Probably; but only by imagining what most serves billiionaires and beyond: now with Musk's new pay rise, the gauntlet is down. It's a world now of the one percent of the one percent of the one percent, the trillionaires; only a small number, who can exert higher and higher degrees of influence on electoral outcomes. Musk's quarter-million payout to buy 6 months in the White House, aimlessly inflicting destruction of the American electorate's trust of the system will seem paltry. To get in the club, you'll have to be ‘worth’ over $100Bn, making for a nice small group, easy to seat around the table and set the agenda for the end of democracy.
And will they seek another Trump? Doubtful. Most messiahs find their shoes filled by flinty administrators: Jesus and Peter, Joseph and Brigham, Vladimir and Josef. The function of the interim Republicans after Trump will be to hold on to the many many gains and distortions and destruction, across dozens of institutions, that Trump's regime of executive decisions already has wrought.
And this is a point worth remembering: yes, the roots of conservatism are institutional, because institutions are a way of taking the active democratic process, and transforming it into something excluded from debate, that can develop unaccountability around itself, and control of which increasingly devolves to the privileged. This is the idealized conservative form of the institution, historically.
#####
• **DIRECTIVES**:
A. Return the essay's wording from "And will they" to "the institution, historically.".
B. According to the essay, why are the roots of conservatism institutional? Answer in one to three sentences.
C. For each statement, say yes or no to whether it agrees with the essay, and quote the essay's deciding words.
(i) Getting into the club will require being worth over $100Bn.
(ii) The essay expects those at the top to seek another Trump.
(iii) Trump's regime achieved its gains through legislation.
The listing after this is separate from the essay.

• **COLLECTED DATA**:
#####
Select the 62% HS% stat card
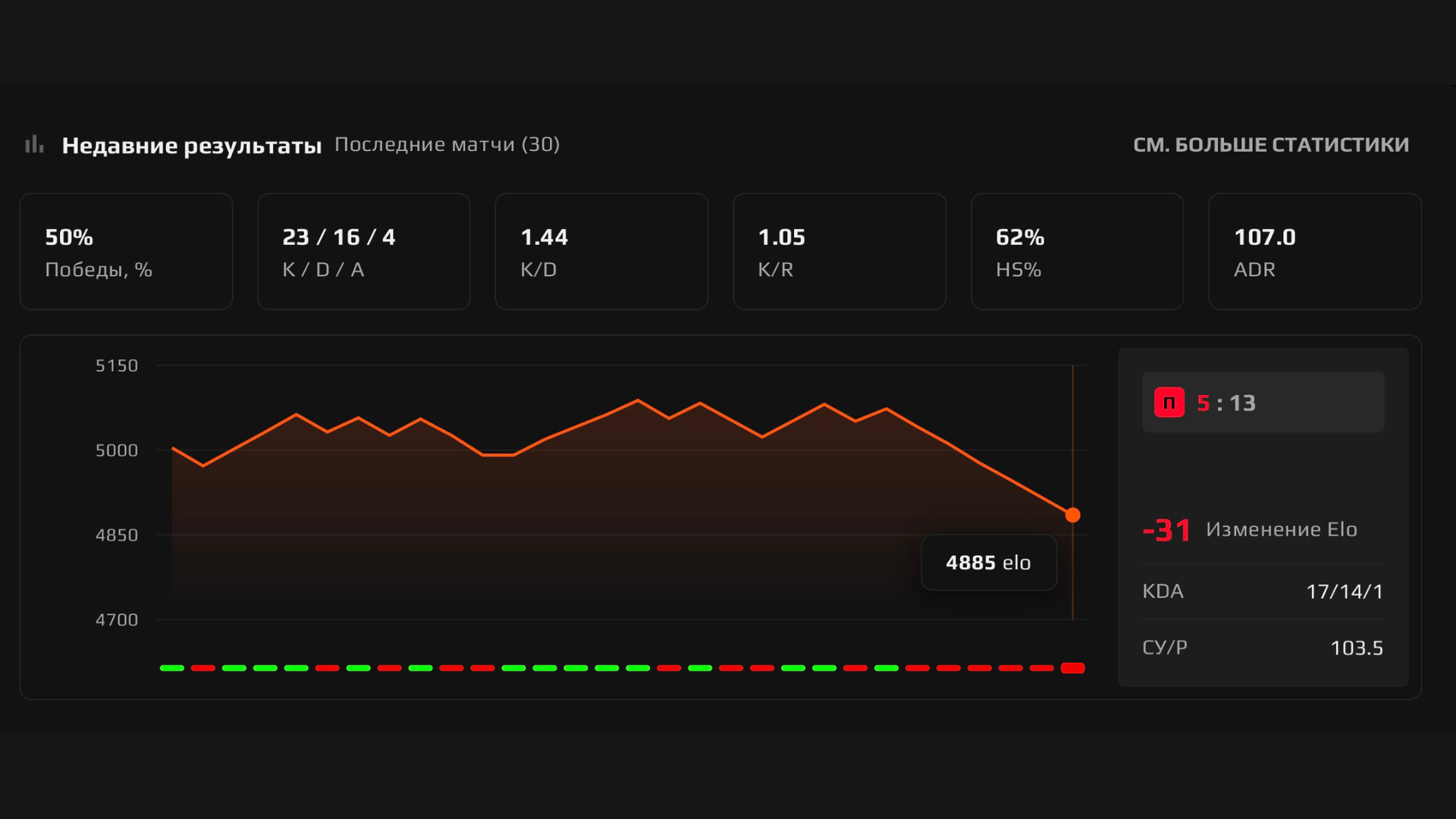Image resolution: width=1456 pixels, height=819 pixels. click(x=1077, y=251)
#####
• **SOLUTIONS IN ORDER**:
A.
And will they seek another Trump? Doubtful. Most messiahs find their shoes filled by flinty administrators: Jesus and Peter, Joseph and Brigham, Vladimir and Josef. The function of the interim Republicans after Trump will be to hold on to the many many gains and distortions and destruction, across dozens of institutions, that Trump's regime of executive decisions already has wrought.
And this is a point worth remembering: yes, the roots of conservatism are institutional, because institutions are a way of taking the active democratic process, and transforming it into something excluded from debate, that can develop unaccountability around itself, and control of which increasingly devolves to the privileged. This is the idealized conservative form of the institution, historically.

B. Institutions take the active democratic process and turn it into something excluded from debate. Such an institution can develop unaccountability around itself, and control of it increasingly devolves to the privileged.

C.
(i) Yes: "To get in the club, you'll have to be ‘worth’ over $100Bn"
(ii) No: "And will they seek another Trump? Doubtful."
(iii) No: "Trump's regime of executive decisions already has wrought"